Gore walked in May's direction and she crawled around the tree accordingly, keeping herself out of sight as he walked on by. When he was gone, May stood up and hit her head on a branch. She sawed off the branch with her dagger and quickly constructed a crude bow, making the string by twisting fibres from the stem of a plant. Next, she went to a sapling and cut from it the straightest twig she could find to make an arrow, and stripped off the bark. Lastly, she retrieved the silver fang from her top and hammered it flat between two rocks to make an arrowhead.

She stole through the mist. The fog was a labyrinth and May had no idea where she was going. She blew into her silent dog-whistle hoping Digger would hear it. Then it occurred to her: won't a werewolf hear it, too? She bit her lip and made a blind, desperate run through the woods. She ran straight into Gore and recoiled from the impact.

Gore roared in victory: "Ha, ha, har! Thar she blows! That silent werewolf whistle really works! That'll teach you for not learning your dog some secret bird calls!"

One of the moons was passing in front of the sun and it rapidly grew dark. May slowly backed away from the werewolf until her feet became stuck. She was standing in the uncanny growing grass and the blades were wrapping themselves around her feet and ankles. She frantically tried to pull herself away, but in vain.

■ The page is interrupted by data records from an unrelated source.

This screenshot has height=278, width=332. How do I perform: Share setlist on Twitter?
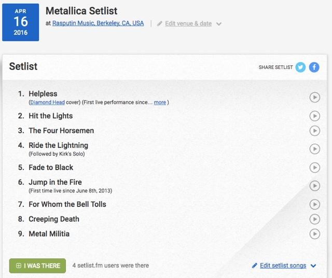(300, 67)
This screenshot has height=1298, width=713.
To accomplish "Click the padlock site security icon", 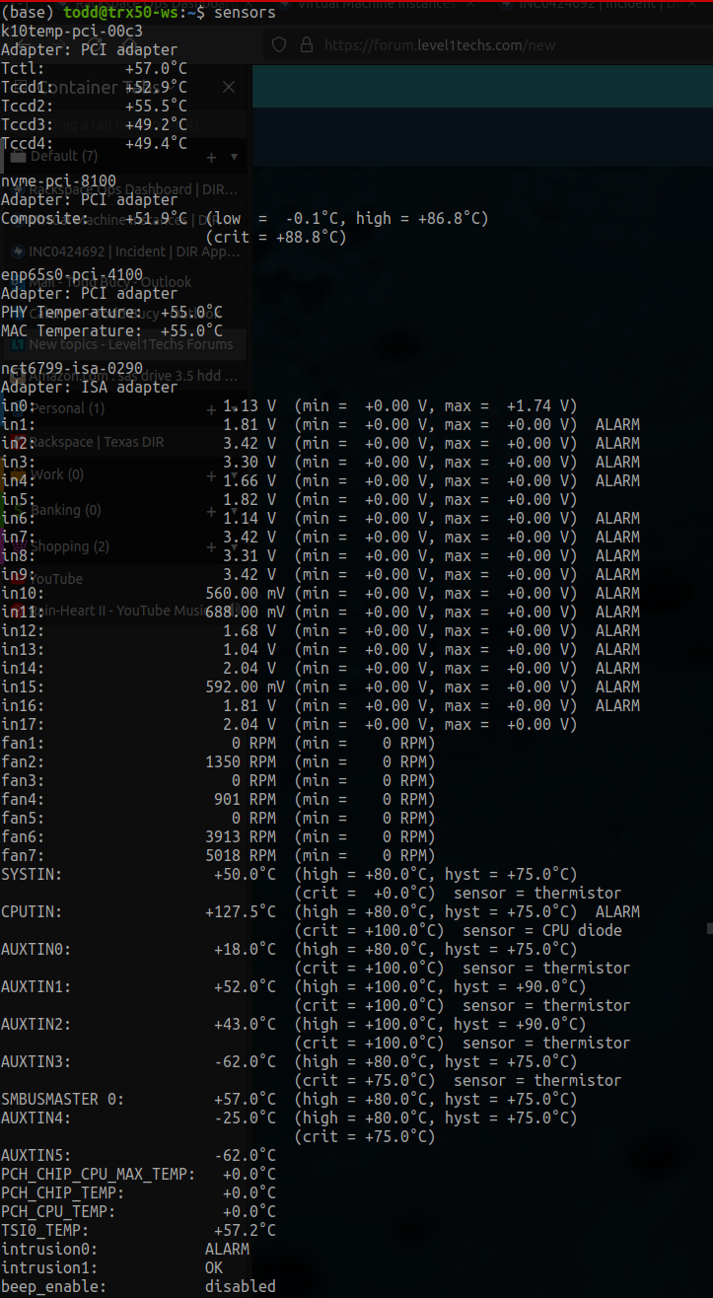I will [306, 45].
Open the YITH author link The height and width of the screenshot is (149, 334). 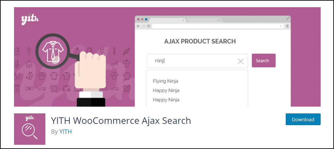[x=65, y=132]
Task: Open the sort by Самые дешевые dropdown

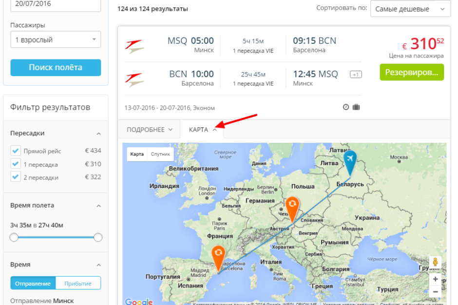Action: click(x=410, y=9)

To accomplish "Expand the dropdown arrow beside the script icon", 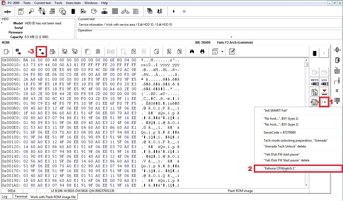I will [x=222, y=52].
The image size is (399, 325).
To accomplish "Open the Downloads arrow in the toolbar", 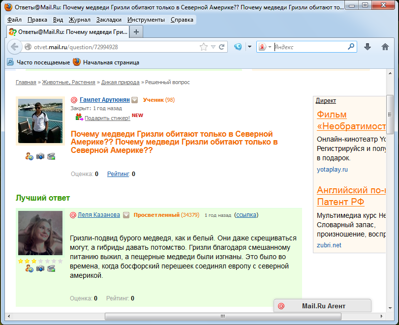I will pyautogui.click(x=367, y=47).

Gore's feet were also trapped, and when he tried to tear himself free with his terrible claws the grass coiled around his wrists and all four limbs were held fast to the ground. He howled his rage in the gloom and waited for the black moon to move away from the sun.

The eclipse was passing and May dropped down on one knee. She raised the bow and drew back the shaft. Daylight returned and Gore could see that May had an arrow aimed at him. The werewolf took one step forward and May shot the missile into his heart. He reeled and fell. May crept over to him out of morbid curiosity. The beast was staring skyward through opaque eyes and his last gasp was barely audible: "...should've... got a... gold tooth..."

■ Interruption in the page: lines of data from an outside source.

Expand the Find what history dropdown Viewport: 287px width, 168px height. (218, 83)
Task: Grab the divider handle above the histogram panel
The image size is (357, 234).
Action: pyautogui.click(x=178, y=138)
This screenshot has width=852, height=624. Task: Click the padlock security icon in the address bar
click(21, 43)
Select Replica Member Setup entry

Buckler and Digger meandered through the misty maze and found May wandering around, lost. She was glad to see them, and they managed to make it back to the tree house. May was battered by her misadventures and bleeding, but took no account of her wounds. She sat by the bole of the tree as Buckler drew her a map. Digger curled up on the ground beside her, one eye open for monsters.

Buckler finished the map and May tucked it in her belt. The sailor grunted. Much of his house was destroyed by Gore when he went on a rampage looking for May, and there was little left of the flying machine. Only hours ago Buckler had salvaged mechanical parts from a robot found in the woods, and those pieces were ruined too. It made no difference to May. She'd had enough of this country haunted by demons and cursed by warlocks. Besides, the skull and crossbones beckoned, and she longed to be on the deck of a ship with her fellow buccaneers, in search of adventure and plunder on the high seas. And so May rose from the ground, bid farewell to Buckler, and continued her journey southward to join the pirates in the Bay of Wolves.